A Writer’s People is about Naipaul’s genesis as a writer and of his personal struggles from not knowing to mastery of his craft. It is a story he frequently told, but told this time at a remove, reflected in the life of Gandhi. Like Gandhi, he also came of age far from the center of empire and, while initially ignorant of its institutions and culture, mastered its language and its ways. Although he was a native speaker of English, the Trinidad in which he grew up had no standard form, which is reflected in the English of his first two novels. The older members of his family spoke Hindi, but his father spoke good English, as can be seen in the letters they exchanged when Naipaul was a student at Oxford. These letters reveal the younger Naipaul to be an outsider striving to get in, as well as his ambition “to show these people that I can beat them at their own language.” In A House for Mr. Biswas, the point of view of the omniscient narrator is totally free of dialect. With that novel, Naipaul found a place in a tradition stretching back to Dickens, Balzac, and Tolstoy (three writers mentioned in A Writer’s People), not to forget Flaubert. But by the 1950s the world around such societies had changed, “had grown steadily larger,” and after Mr. Biswas, Naipaul struck out to look at and report on this larger world. Those reports were not well received in certain quarters.

Naipaul’s critics, however, like Cicero (and, in the Auerbach context, like the anti-Semitic German philologists), prefer the half view. By appropriating Auerbach’s characterization of the Homeric texts—which display a “calm acceptance of the basic facts of human existence, but with no compulsion to brood over them, still less any passionate impulse either to rebel against them”—he indicts his critics for their obfuscations concerning conditions in the Third World. (It might be added that Naipaul was an equal opportunity offender, also acerbic in his criticisms of England or the U.S.)
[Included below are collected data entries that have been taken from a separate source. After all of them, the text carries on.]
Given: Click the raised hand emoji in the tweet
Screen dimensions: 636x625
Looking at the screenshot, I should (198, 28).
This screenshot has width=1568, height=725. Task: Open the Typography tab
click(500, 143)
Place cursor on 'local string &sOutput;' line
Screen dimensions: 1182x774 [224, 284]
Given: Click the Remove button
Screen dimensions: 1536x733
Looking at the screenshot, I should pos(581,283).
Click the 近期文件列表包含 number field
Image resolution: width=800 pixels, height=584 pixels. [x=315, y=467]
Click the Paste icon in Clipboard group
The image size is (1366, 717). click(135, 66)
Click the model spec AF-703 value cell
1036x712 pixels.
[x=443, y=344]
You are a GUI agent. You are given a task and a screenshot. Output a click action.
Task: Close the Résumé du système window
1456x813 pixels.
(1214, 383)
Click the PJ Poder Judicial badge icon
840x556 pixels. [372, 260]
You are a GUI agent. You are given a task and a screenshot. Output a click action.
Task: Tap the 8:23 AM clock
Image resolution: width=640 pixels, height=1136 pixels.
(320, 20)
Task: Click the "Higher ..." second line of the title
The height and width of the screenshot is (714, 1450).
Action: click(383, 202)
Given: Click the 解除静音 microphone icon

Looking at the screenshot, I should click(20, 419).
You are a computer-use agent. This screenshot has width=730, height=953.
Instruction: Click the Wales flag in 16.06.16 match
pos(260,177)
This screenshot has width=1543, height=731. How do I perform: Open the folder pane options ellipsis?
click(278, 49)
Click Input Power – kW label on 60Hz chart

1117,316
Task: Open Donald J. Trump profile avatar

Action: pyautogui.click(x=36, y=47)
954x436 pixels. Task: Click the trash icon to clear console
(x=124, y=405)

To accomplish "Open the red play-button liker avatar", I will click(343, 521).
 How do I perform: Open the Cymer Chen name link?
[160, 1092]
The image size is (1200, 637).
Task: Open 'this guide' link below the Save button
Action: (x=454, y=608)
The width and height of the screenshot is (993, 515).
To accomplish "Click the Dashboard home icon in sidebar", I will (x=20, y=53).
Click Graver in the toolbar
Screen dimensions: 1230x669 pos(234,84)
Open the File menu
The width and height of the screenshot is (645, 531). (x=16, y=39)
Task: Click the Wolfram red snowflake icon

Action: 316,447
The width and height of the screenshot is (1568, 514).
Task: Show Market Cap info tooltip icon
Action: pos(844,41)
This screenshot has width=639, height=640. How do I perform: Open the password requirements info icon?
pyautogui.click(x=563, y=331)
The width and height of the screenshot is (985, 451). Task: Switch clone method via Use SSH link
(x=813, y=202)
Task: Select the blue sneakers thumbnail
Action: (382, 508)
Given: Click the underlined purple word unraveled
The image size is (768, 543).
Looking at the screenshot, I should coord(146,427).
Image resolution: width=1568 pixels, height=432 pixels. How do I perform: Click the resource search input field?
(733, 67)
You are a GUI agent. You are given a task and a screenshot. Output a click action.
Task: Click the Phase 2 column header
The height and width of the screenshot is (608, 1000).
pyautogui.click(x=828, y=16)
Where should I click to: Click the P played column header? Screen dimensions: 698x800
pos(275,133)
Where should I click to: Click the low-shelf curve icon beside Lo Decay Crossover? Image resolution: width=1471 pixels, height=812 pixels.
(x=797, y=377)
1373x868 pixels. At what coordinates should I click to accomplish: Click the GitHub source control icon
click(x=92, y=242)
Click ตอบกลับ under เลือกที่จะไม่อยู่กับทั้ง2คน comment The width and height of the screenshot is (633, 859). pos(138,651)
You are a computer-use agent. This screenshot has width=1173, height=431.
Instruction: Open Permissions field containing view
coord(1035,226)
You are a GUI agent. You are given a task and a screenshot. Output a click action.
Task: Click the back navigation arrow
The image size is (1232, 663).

Naipaul always insisted in his own works and in interviews that great writers are in dialogue with the society for whom they write. And yet, because of his upbringing in a colonial society, he could not relate to the vision of the world of the great Western novelists. What he was able to relate to was the experience of empire, and his works are a re-creation of that experience in a literary form that (in his own words) contained and carried his own sensibility. The sensibility is a secular one, characterized in A Writer’s People as “one that in its assessment of the world brings all the senses into play and does so within a frame of reason.” It reminds me of Milan Kundera, for whom the history of the novel—from Cervantes to Kafka—portrays the process whereby the modern individual, radically free (at least in an abstract sense), must constantly break through the screen of interpretation, whether imposed by the media or the government.

Since Naipaul always thought big when it came to his own self-estimation—he aligned himself with Gandhi, after all—it may not be taking things too far to suggest that his attraction to Erich Auerbach draws on the mythic image of the Hebrews, people without roots, wandering in the desert. (Note, again, this parallel: while Auerbach was both Jew and German and also an exile, Naipaul was part of an exilic Hindu community in Trinidad and later an exile in England.). But to return to where I began, suffice it to say that Naipaul reminds us of what it is to be an outsider, a “barbarian,” but one who moved to the center of empire and conquered it with its own weapons.